Fentanyl overdose a serious problem
Fentanyl, both legally and illegally manufactured, is the most common cause of opioid overdose, as well as the main reason officers in Marion County now carry a nasal spray to reverse an overdose.
“Opioids are a huge epidemic,” said Hillsboro police chief Dan Kinning. “It’s a major problem all across the United States.”
According to the Centers for Disease Control, fentanyl is a synthetic opioid pain reliever approved for treating severe pain.
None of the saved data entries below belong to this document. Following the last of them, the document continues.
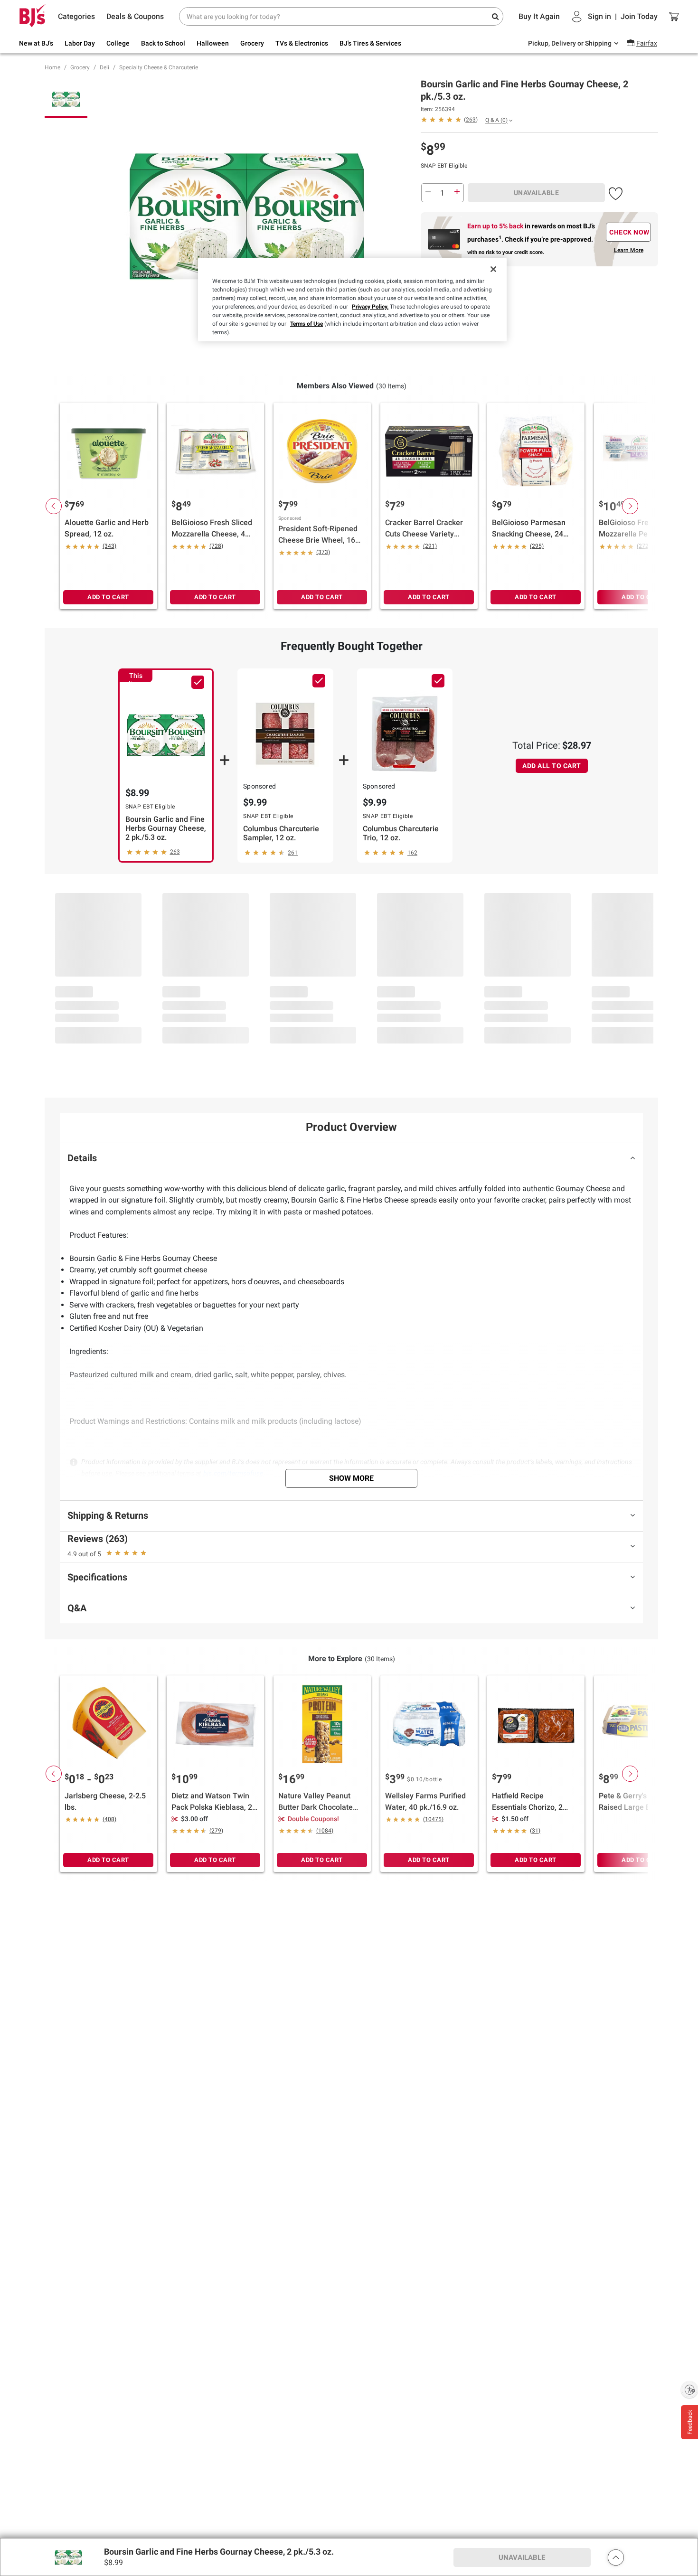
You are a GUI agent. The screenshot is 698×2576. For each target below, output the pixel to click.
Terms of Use (306, 323)
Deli (104, 67)
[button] (616, 192)
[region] (352, 299)
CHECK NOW (629, 232)
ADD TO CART (108, 597)
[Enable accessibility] (689, 2389)
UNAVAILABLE (536, 193)
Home (52, 67)
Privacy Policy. (370, 306)
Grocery (80, 67)
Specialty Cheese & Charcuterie (158, 67)
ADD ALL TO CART (551, 766)
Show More (351, 1478)
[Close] (493, 269)
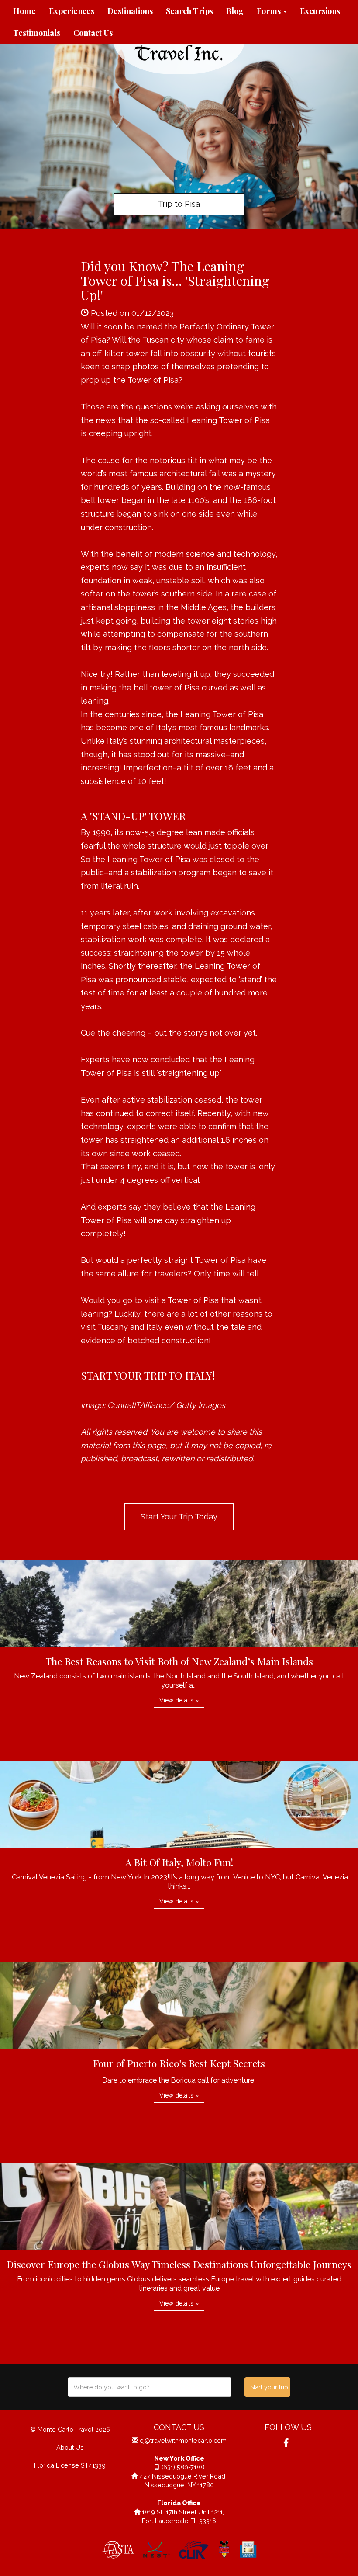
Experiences (71, 11)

It is 50 to 100 times more potent than morphine.
Northeast, Midwest, and South Central states saw significant increases in drug overdose deaths from 2015 to 2016, with illegally-made fentanyl responsible for the majority of opioid overdoses and deaths, CDC said.
Naloxone, sold under the brand name Narcan, is designed to rapidly reverse opioid overdose.
According to the National Institute on Drug Abuse, naloxone binds to opioid receptors and can both reverse and block the effects of opioids, restoring normal breathing to someone whose breathing has slowed or stopped because of overdose.
People given naloxone should be constantly observed until emergency care arrives and then at least two hours by medical personnel.
Naloxone is considered safe because it only has a noticeable effect on people with opioids in their system. Although naloxone can cause withdrawal symptoms, opioid overdose is extremely life-threatening.